[Requirement]
Return every line of the records, exact and in full, until you have returned the line with "You are a GUI", and include none of the pictures.

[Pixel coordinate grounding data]
——————————
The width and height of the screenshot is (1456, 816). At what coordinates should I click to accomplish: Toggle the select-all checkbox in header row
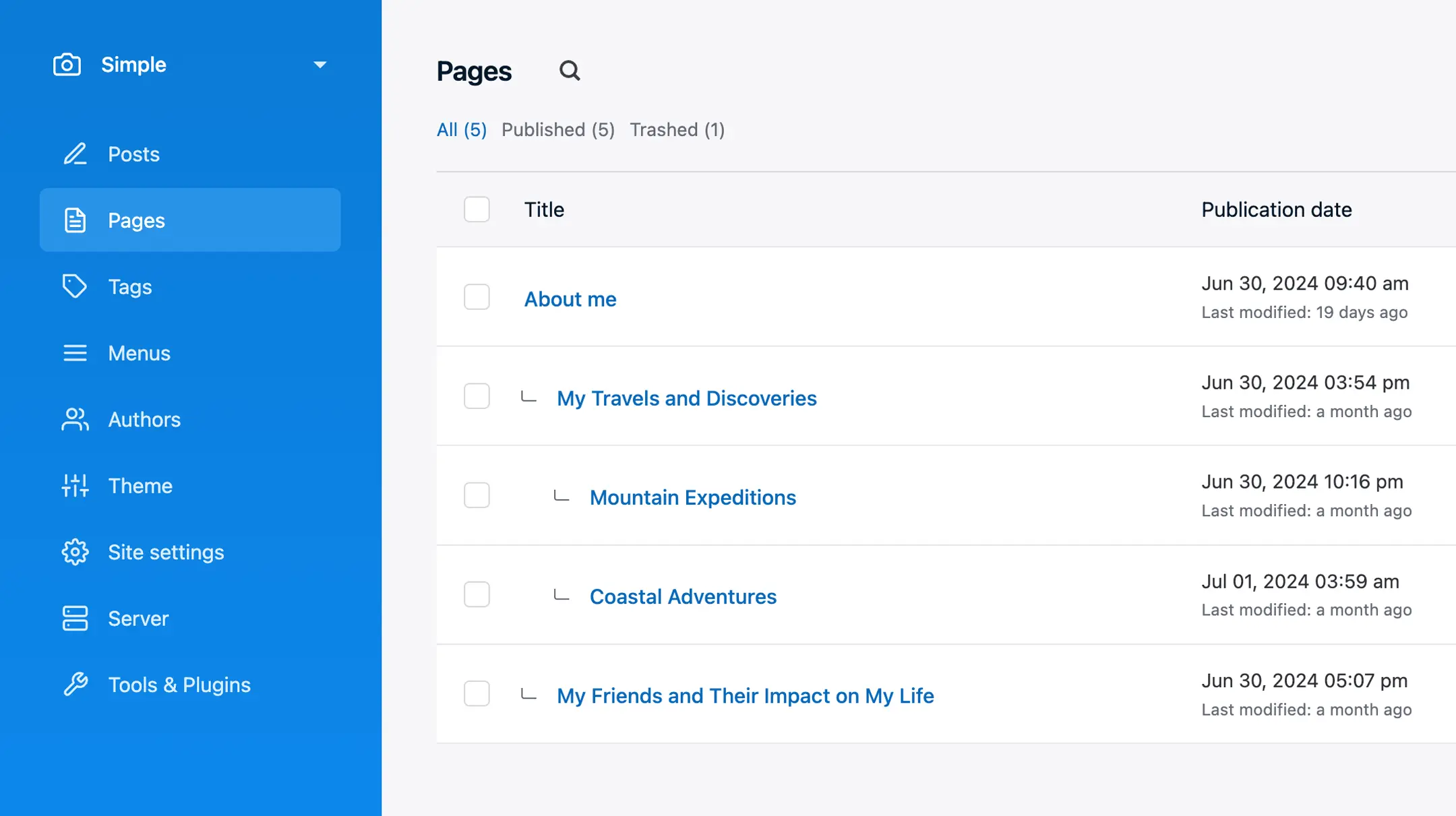point(476,209)
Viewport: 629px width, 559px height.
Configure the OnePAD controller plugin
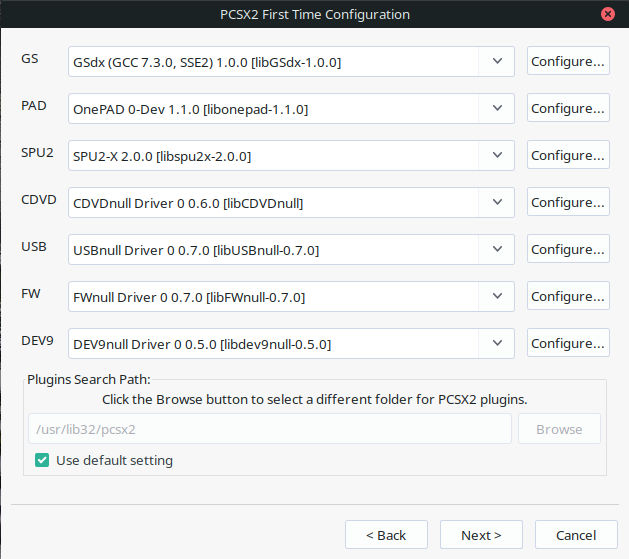[x=567, y=108]

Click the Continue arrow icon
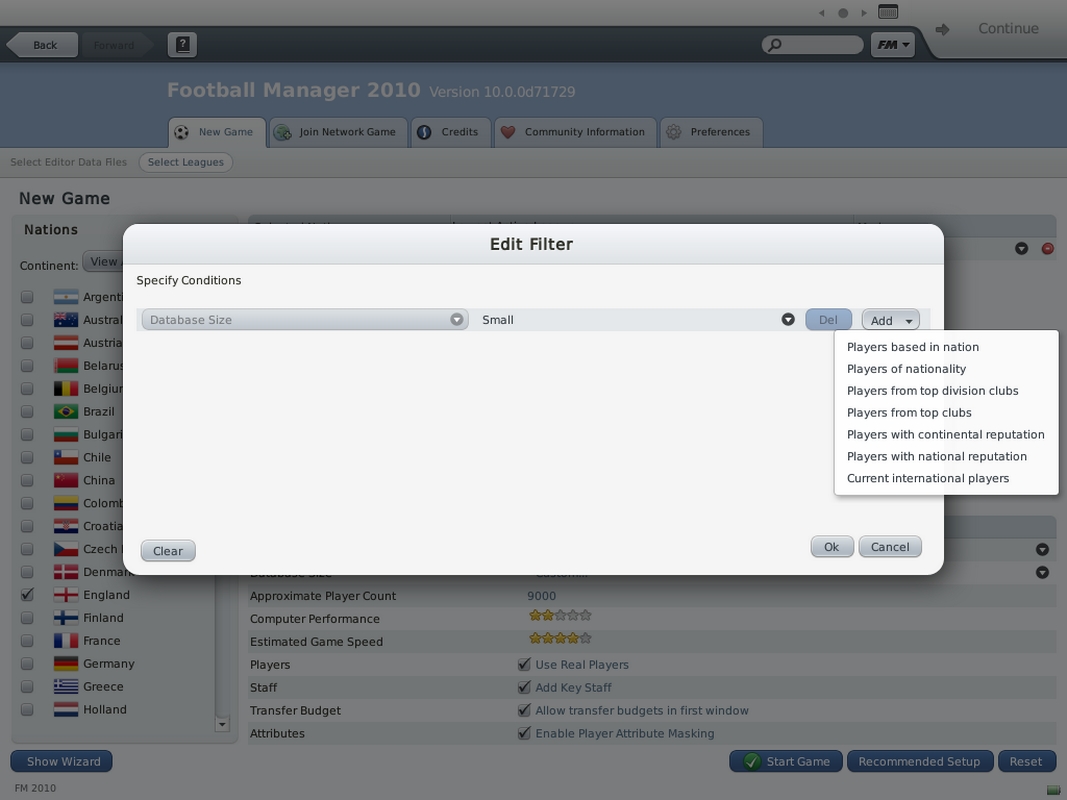(x=942, y=30)
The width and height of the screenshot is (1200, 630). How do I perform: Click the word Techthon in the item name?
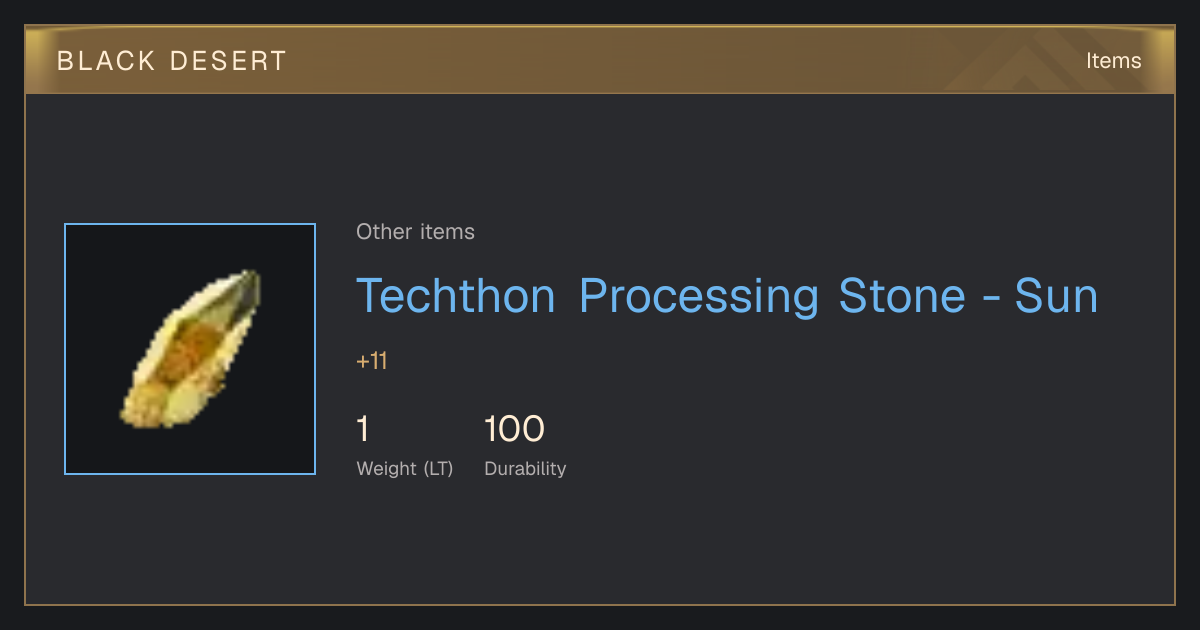456,297
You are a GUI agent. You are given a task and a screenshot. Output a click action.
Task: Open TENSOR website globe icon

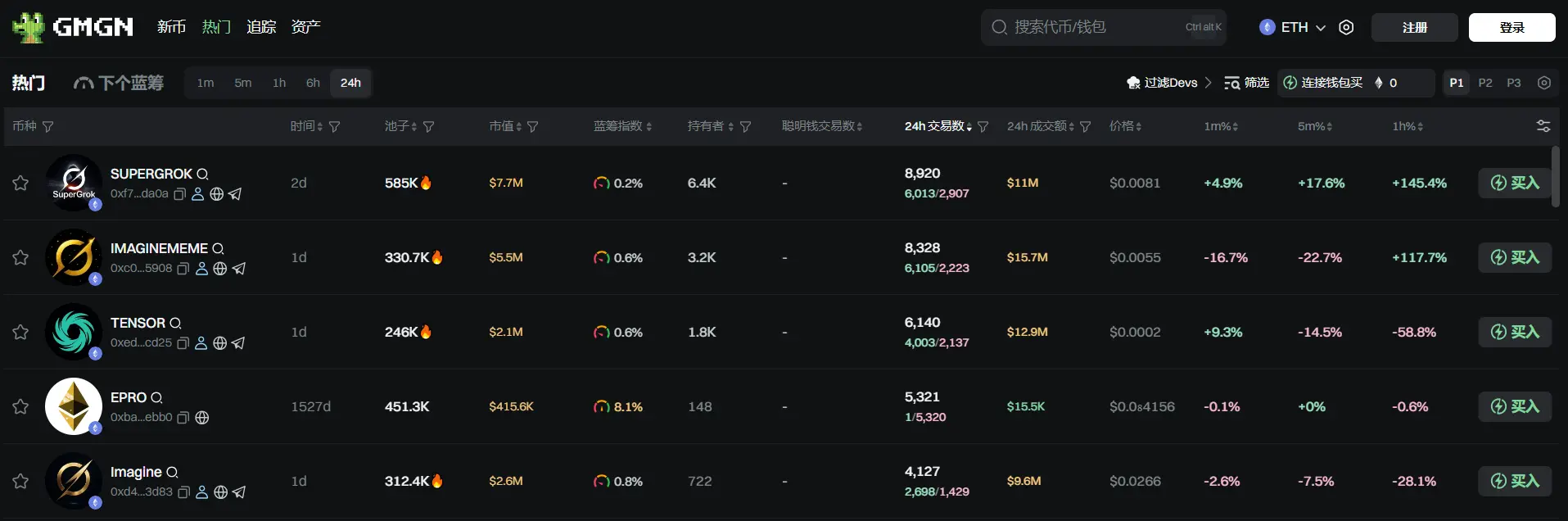(220, 343)
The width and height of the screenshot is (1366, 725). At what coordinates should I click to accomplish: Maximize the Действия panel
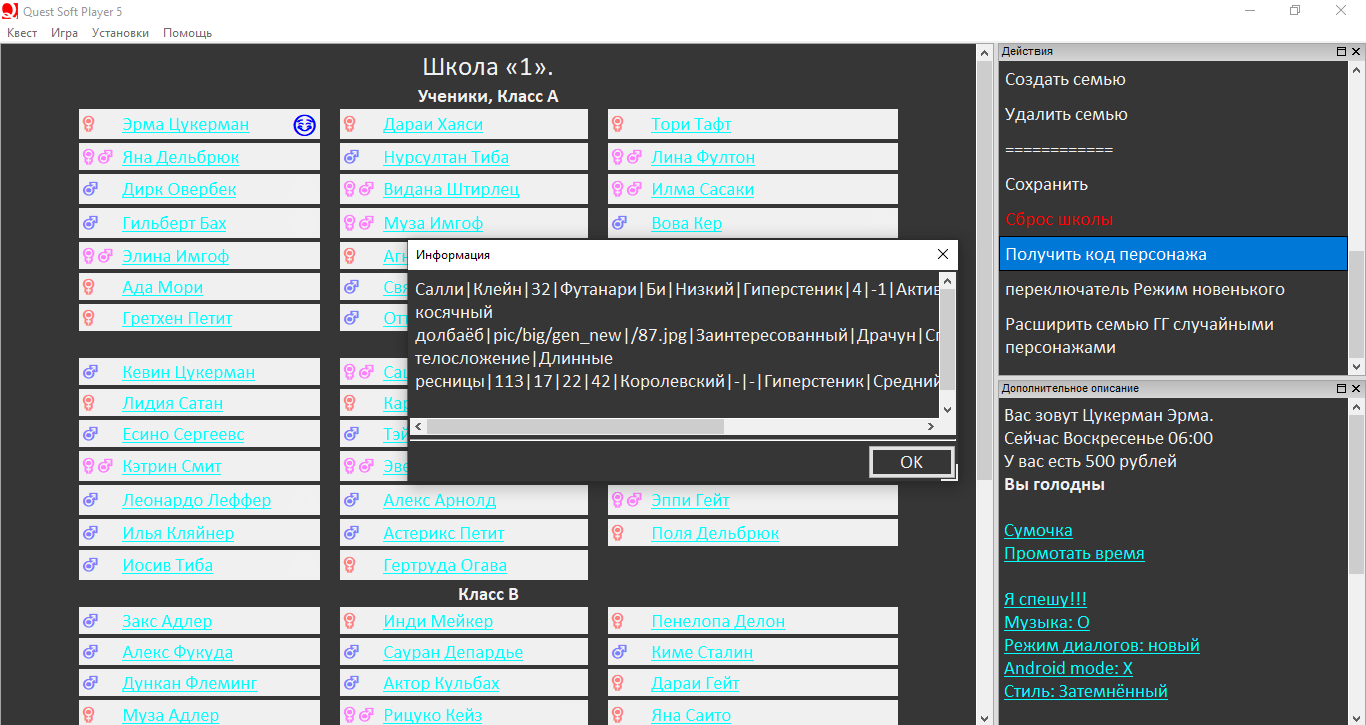pyautogui.click(x=1342, y=51)
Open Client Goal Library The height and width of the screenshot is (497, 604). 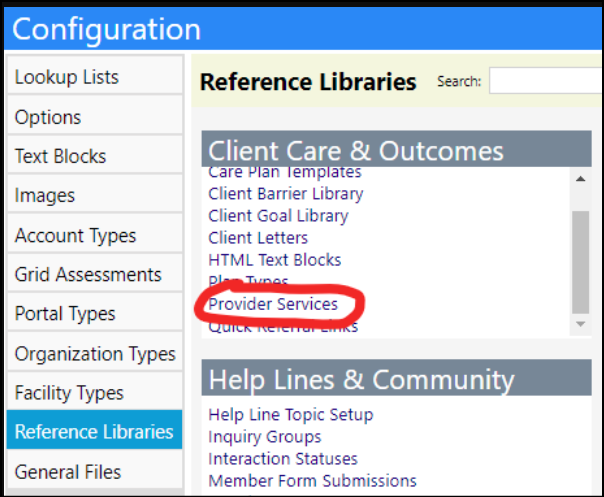point(278,216)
——————————
[Final answer]
The width and height of the screenshot is (1456, 816). At what coordinates should I click to accomplish: Toggle the select-all checkbox in header row
point(476,209)
Viewport: 629px width, 559px height.
Configure the OnePAD controller plugin
[x=567, y=108]

Click the Continue arrow icon
(x=942, y=30)
The width and height of the screenshot is (1200, 630). How do I perform: Click the word Techthon in the item name?
456,297
You are a GUI agent. You are given a task and a screenshot. Output a click action.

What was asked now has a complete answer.